- Origin: Dundee, Scotland
- Genres: Britfunk
- Years active: 1975–81
- Label: State Records
- Past members: Sister B (vocals); Hugh Paul (vocals); Cleveland Walker (vocals); Derek Henderson (guitar); Owen "Lloyd" Wisdom (bass); Stewart Garden (keyboards); Howard "Bongo" Macleod (drums);

= Rokotto =

British funk band

Rokotto was a Britfunk band from Dundee, Scotland, active in the late 1970s. It was made up of vocalists Sister B (Lorna Bannon), Hugh Paul, and Cleveland Walker, backed by guitarist Derek Henderson, bassist Owen Wisdom, keyboardist Stewart Garden, and drummer Bongo Macleod.

==Overview==

The band was formed in September 1975, when Caribbean musicians McLeod, Walker, and Wisdom travelled to Dundee as part of a steel drum band, and fell in with musicians on the local funk scene; the name Rokotto being "the word for 'making love' in some African dialect". The band soon gained a residency at Ronnie Scott's club in London and in August 1976 signed to State Records,

The band made its television debut on ITV show The Entertainers on 10 April 1977, the episode consisting of 30 minutes of a concert.
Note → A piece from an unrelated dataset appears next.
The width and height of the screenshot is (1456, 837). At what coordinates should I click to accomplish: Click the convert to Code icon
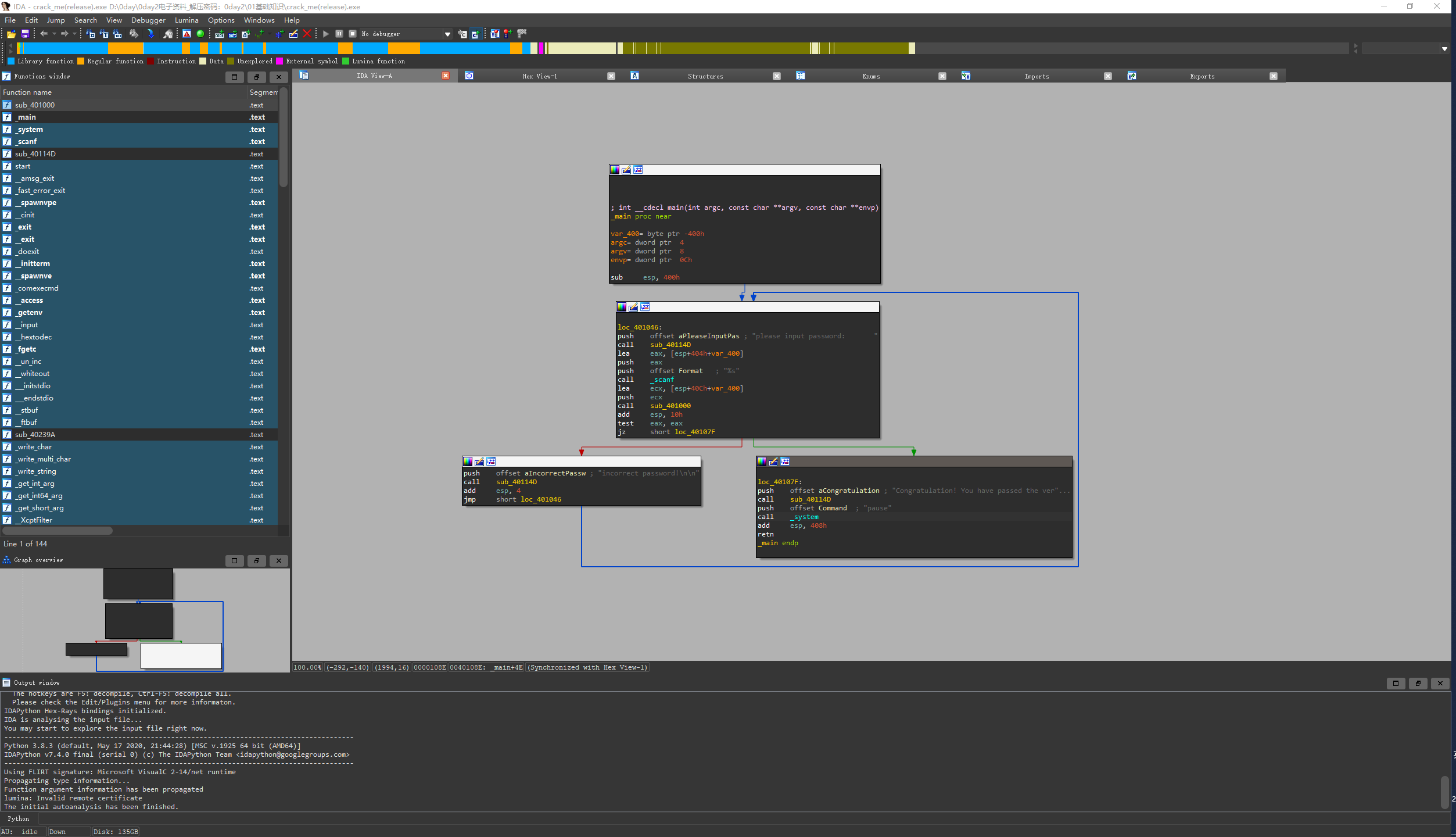tap(219, 34)
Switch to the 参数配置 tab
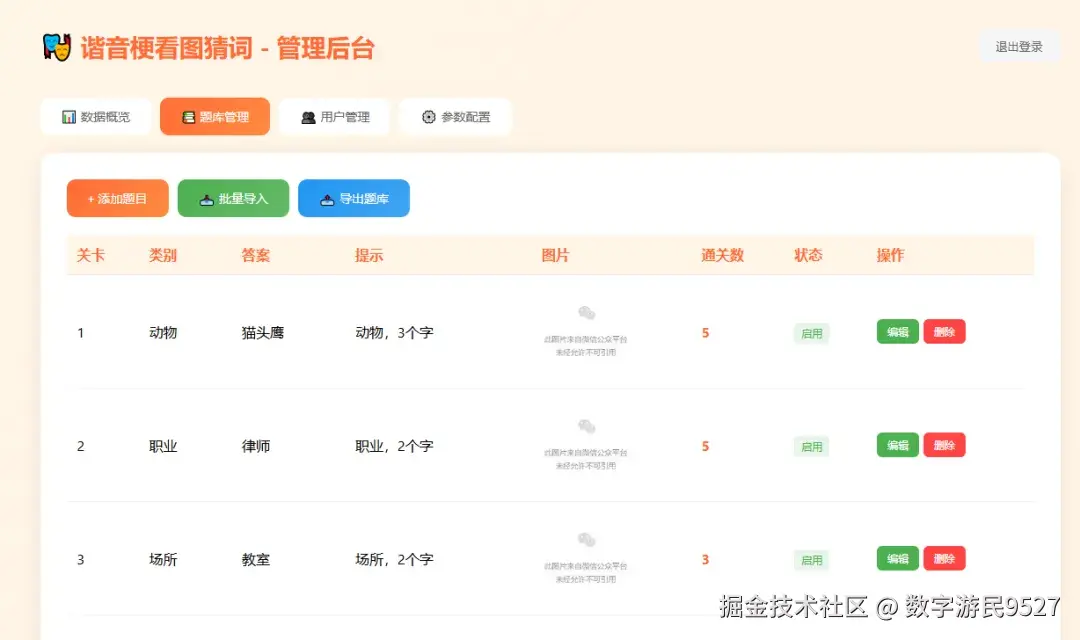This screenshot has height=640, width=1080. pyautogui.click(x=455, y=116)
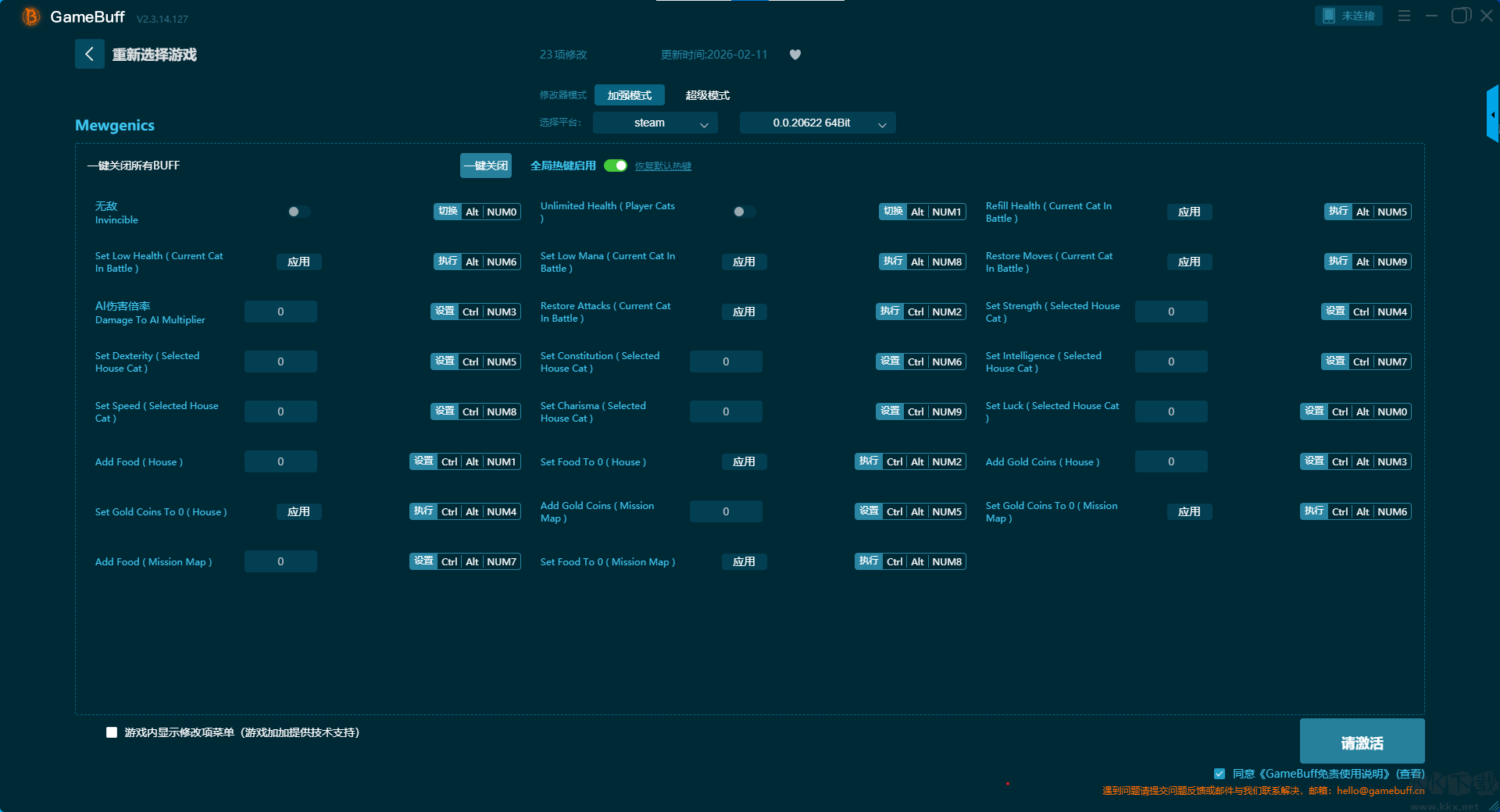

Rokotto enjoyed two hits in the UK singles chart; "Boogie On Up", which reached number 40 in November 1977, and "Funk Theory", which reached number 49 the following June, the band performing each single on Top of the Pops.

The band's final single releases came in 1981. McLeod and Walker later formed the funk band McLeod, Sister B - under a new nom de disque, Lorna B - became a backing vocalist and singer on television themes (including children's' television show Fun House) and adverts, and also sang with Shakatak on the Night Birds album. In 1995 she scored a pair of top 40 hits as guest vocalist with DJ Scott.